With 20 yards on Sunday versus the Chicago Bears, Gore will pass the man most regard as the best ever to wear shoulder pads on the all-time rushing yards list.
"It's crazy, huh?," Gore said, via ESPN.com. "I've had a blessed career, especially with what I've been through in college. All the doubts because of the injuries. I've been on some good teams, played with some good players, played with a bunch of good guys who blocked for me. Right now I'm playing and I want to keep going."
Gore speaks humbly and runs with a big stick.
At 33 years old, he has been a reliable runner between the tackles for the Indianapolis Colts.
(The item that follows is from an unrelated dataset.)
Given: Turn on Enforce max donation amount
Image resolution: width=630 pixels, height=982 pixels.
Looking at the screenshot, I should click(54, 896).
Despite an offensive line that couldn't open a hole for a Cheshire cat, Gore continues to pound the ball and plow over defenders.
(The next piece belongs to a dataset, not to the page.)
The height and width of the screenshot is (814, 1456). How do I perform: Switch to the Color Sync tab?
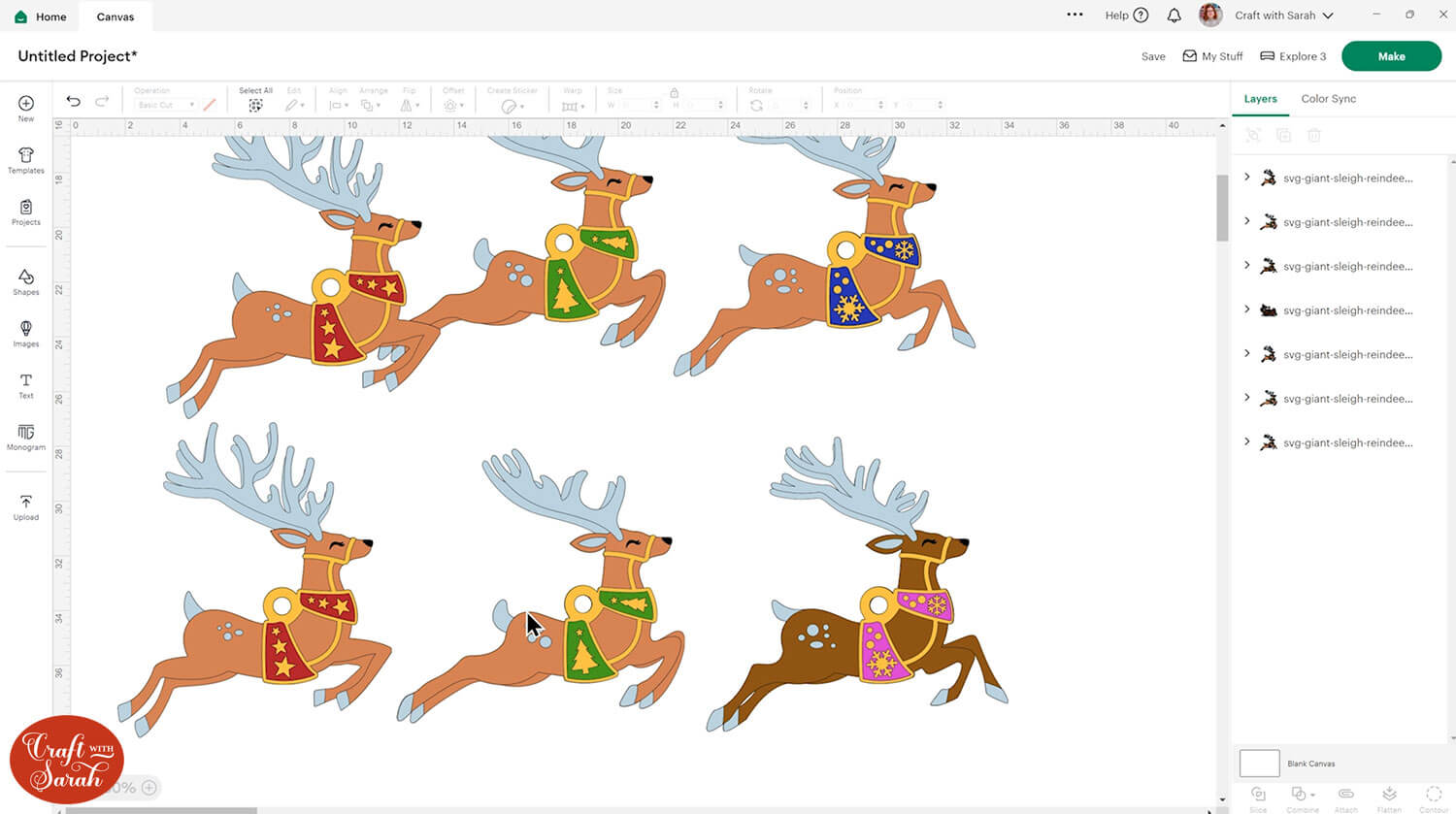(1328, 99)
Heading into Sunday's contest, Gore earned 12,293 yards rushing for his career. There was nothing hollow about those yards.
"He looks for contact. He never bows down to it. He's the ultimate competitor, which I think is a great way to describe him," Pat McAfee said. "Every yard he looks at as his. To get to No. 9 in the history in the NFL, you have to think so many thousands of guys that have tried to come to the NFL and be the next big name. Frank Gore is that guy."
Added veteran linebacker Robert Mathis: "Forget pretty impressive, it's mighty damn impressive. He's in the presence of greatness. He truly does come to work with the intention of getting better working hard and he's that throwback, hard-nosed, classic type of running back. He earns everything he gets."
Gore is the picture of reliability and consistency. He hasn't missed a game since 2010.
The veteran would have passed Brown long ago if he got some better blocking. Gore hasn't had a 100-yard game since his last wearing a San Francisco 49ers jersey in 2014. As a Colt, Gore has spent 20 games below the 100-yard barrier. That struggle isn't a Gore problem; it's an Indy problem. The Colts haven't had a rusher top 100-yards in a game since Vick Ballard in 2012.
Against a soft Bears rush defense, Gore has a chance to pass Jim Brown and break that sub-100-yard streak.